15 Jahre im Dienste von Amnesty International, ein Gratis-Einsatz notabene. Aber Dorothea Pauli winkt, ab: «Keine besondere Leistung - mein Mann verdient gut.» Und dass ihre Arbeit dazu beigetragen hat, dass die Menschenrechte in Ost und West weniger mit Füssen getreten werden, daran glaubt sie nicht. «Aber mir persönlich», bilanziert Dorothea Pauli, «haben diese Jahre sehr viel gebracht. Es war das erstemal, dass ich die Familie verliess und meinen Horizont erweiterte.» Dadurch sei sie «wohl auch offener geworden». Die «freundschaftliche Stimmung», die unter den Amnesty-Leuten herrsche, habe sie immer geschätzt.

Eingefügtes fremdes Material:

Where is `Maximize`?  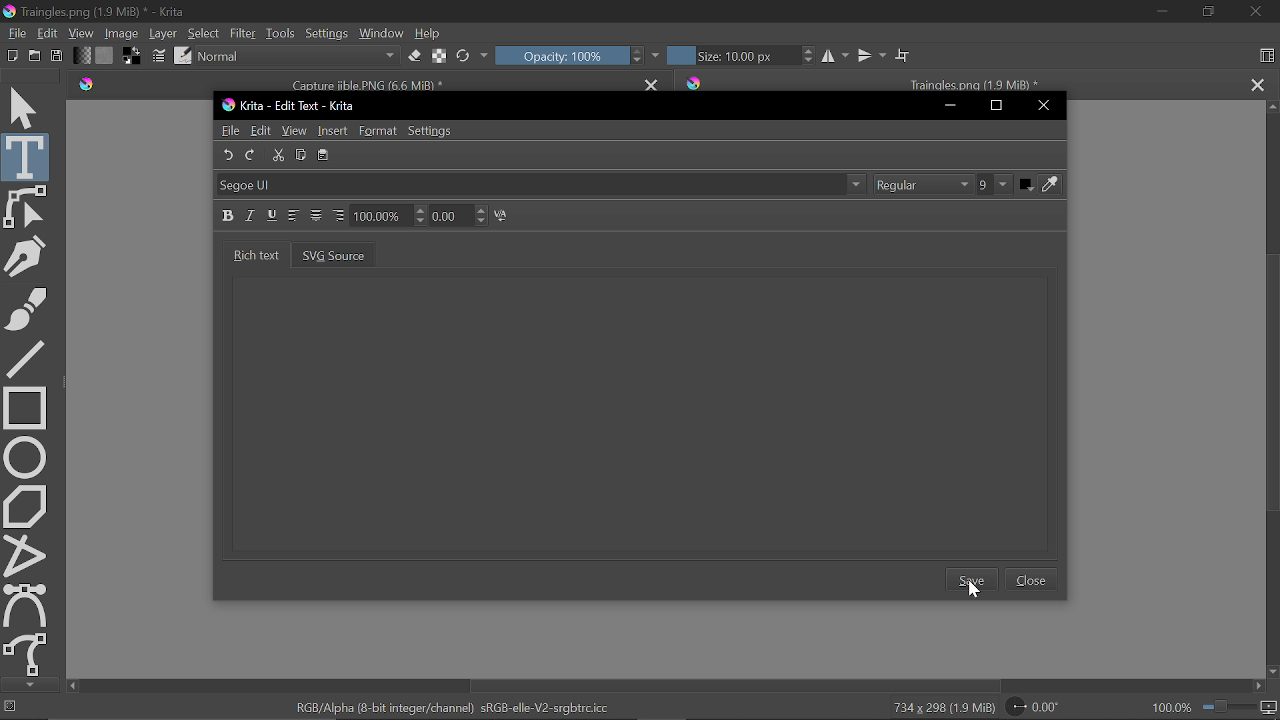 Maximize is located at coordinates (994, 106).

Trotzdem: Dorothea Pauli hat bei Amnesty zurückgesteckt und konzentriert sich heute primär auf die konkrete Flüchtlingsarbeit in der Schweiz. Eine «logische Entwicklung», wie sie meint. Denn: Die Gefangenenbetreuung sei oft sehr abstrakt gewesen, bei vielen Briefen hätte man vergeblich auf eine Antwort gewartet. In ihrem neuen Aufgabenbereich könne sie in direktem Kontakt mit Asylanten arbeiten und nach einem bestmöglichen Weg suchen. Dorothea Pauli möchte nicht das eine gegen das andere ausspielen. Nur: «Man macht sich ja keine Vorstellung darüber, was alles mit diesen Menschen hier passiert.»

So betrachtet, ist das 25-Jahre-Amnesty-International-Fest von morgen irgendwie ein Abschied für Dorothea Pauli. Erinnerungen werden wach. Weisst du noch - Elias, der Rhodesier, der politische Gefangene? Die Amnesty-Leute werden es noch wissen, an den intensiven Briefwechsel denken, sich über Elias' spätere Freilassung freuen. Die Öffentlichkeit nimmt es vielleicht hiermit zur Kenntnis - oder auch nicht. Denn Gegenwart zählt und Zukunft ist gefragt. «Es ist doch eigenartig, immer dann, wenn es uns am besten geht, werden wir engherzig, geizig und wollen mit niemandem teilen.» Das sagt Dorothea Pauli, seit 15 Jahren bei Amnesty International. Freiwillig.